Krushmas










After last month's tight contest rematching Krush and Kain, Krushco is releasing some of the wrestlers' earlier matches for download. The latest release features Krush in red and Kain in green, the colors of Christmas holly. The fighting is intense, escalating to viciousness (as Krush pulls out the dreaded black strap). Krush's control in the match is total. I had reviewed Krush and Kain's (I thought) first match in the winter of 2010 here. I parenthesize "I thought" because I'm never too sure of the chronology of most underground wrestling matches, usually shot weeks, months, or years in advance of their release dates, not necessarily in the order they were shot. In 2011, I mildly complained (here) that Kain had not lived up to his full roughneck potential, a situation rectified in last month's "grudge match." But even in this very early match, it's evident why I've been impressed with Kain--his look, his fight--from the beginning. And about Krush's grit and mat savvy, there is, of course, never a question.

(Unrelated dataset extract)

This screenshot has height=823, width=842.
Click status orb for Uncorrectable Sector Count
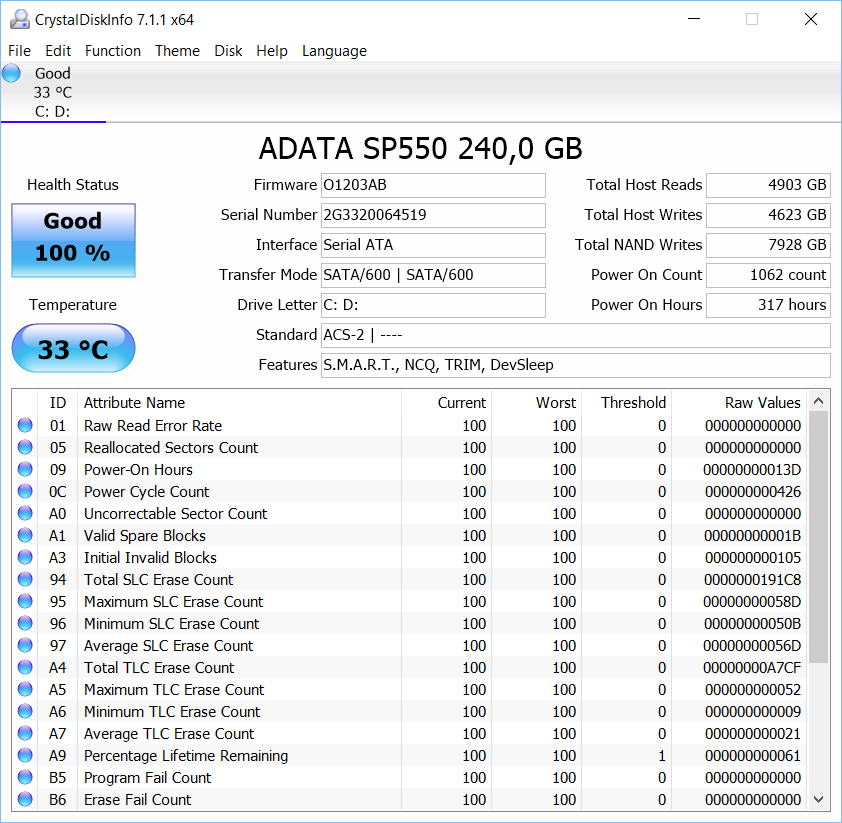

Krushco specializes in tight, fleshy clenches. Physical intimacy like this makes wrestling "gay," and in the twenty-first century the contempt for wrestling as gay has led to big-show wrestling entertainment's marginalization of actual catch wrestling in favor of mic rants and acrobatic flips (in 2011 "WWE" became an official name, not "World Wrestling Entertainment"--not at all an insignificant name change) and a growing enthusiasm for "mixed martial arts" (face it: 80%-95% wrestling) among fans and athletes who (I assume) want some distance between themselves and the perceived gayness of wrestling, either the sport or the pageant.

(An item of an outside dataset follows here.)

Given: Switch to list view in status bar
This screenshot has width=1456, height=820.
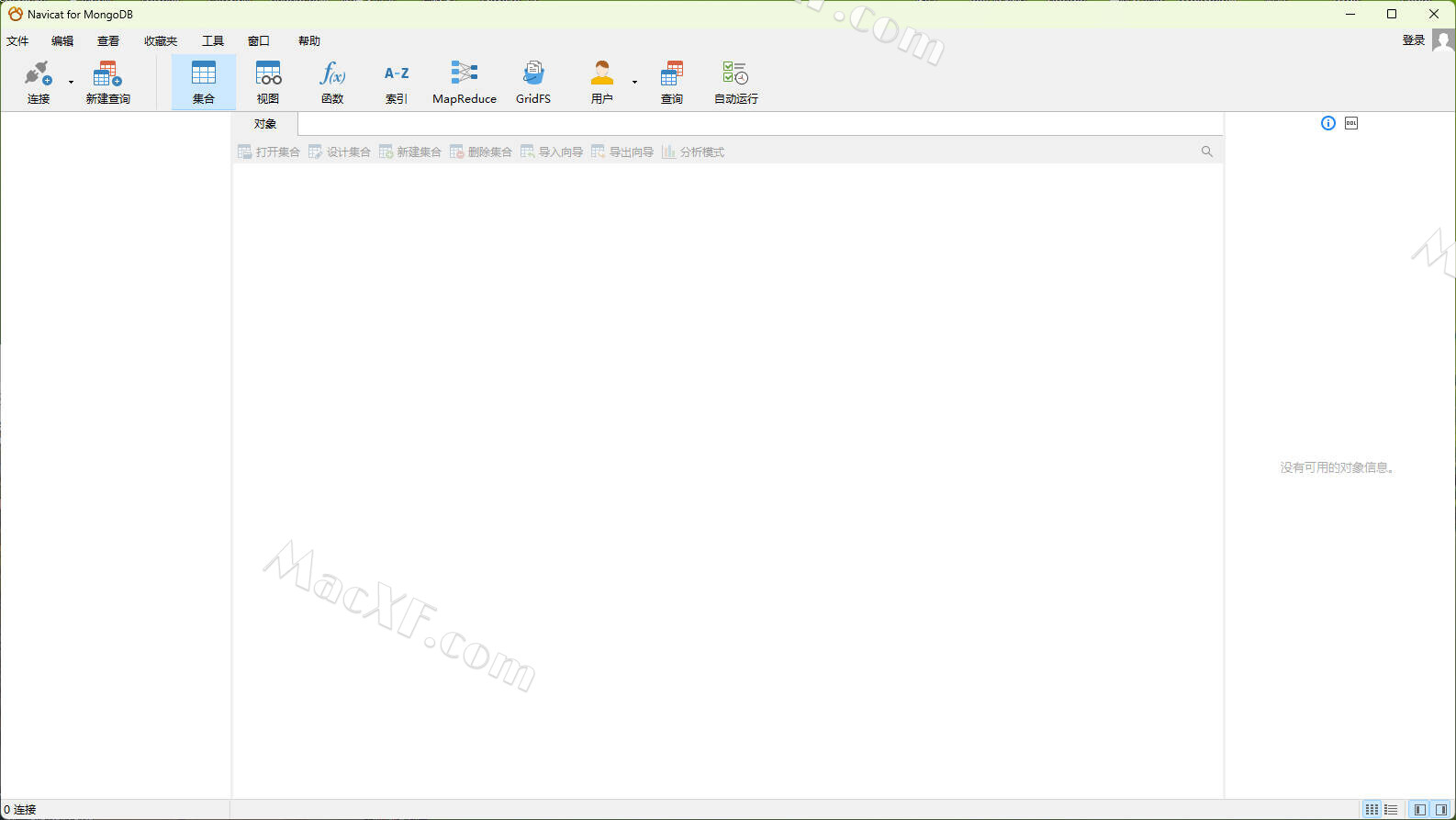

Sometimes I chide myself for taking wrestling "too seriously"--reluctant to treat it as just a dumb thing guys sometimes do or an ordinary sporting competition like tennis or cycling. It's more complex than that, both a test of strength and endurance and an erotic force of immense psychological and cultural significance (don't even try to argue with me about that last point). There's a reason wrestling (along with sprinting) is one of mankind's earliest recorded activities (depicted in cave paintings 17,300 years ago). It's as fundamental to human psychology as sex and as fundamental to human history as civilization and myth-making--with which it's closely linked, perhaps as some kind of rite of passage: Jacob wrestling an angel, Gilgamesh wrestling Enkidu (in the earliest extant work of literature), the Greek palaestra (the wrestling school so important to ancient Greek culture), the prophet Muhammad wrestling Rukaanah Ibn 'Abd-Yazeed, and so on, not to mention its universality in all known cultures in one form or another, more often than not, treated with dignity and seriousness.

My point is that wrestling is not a joke, and I'm happy that Krush and Kain don't act like it is. Respect wrestling. Respect the kink. Respect yourself. Peace on earth.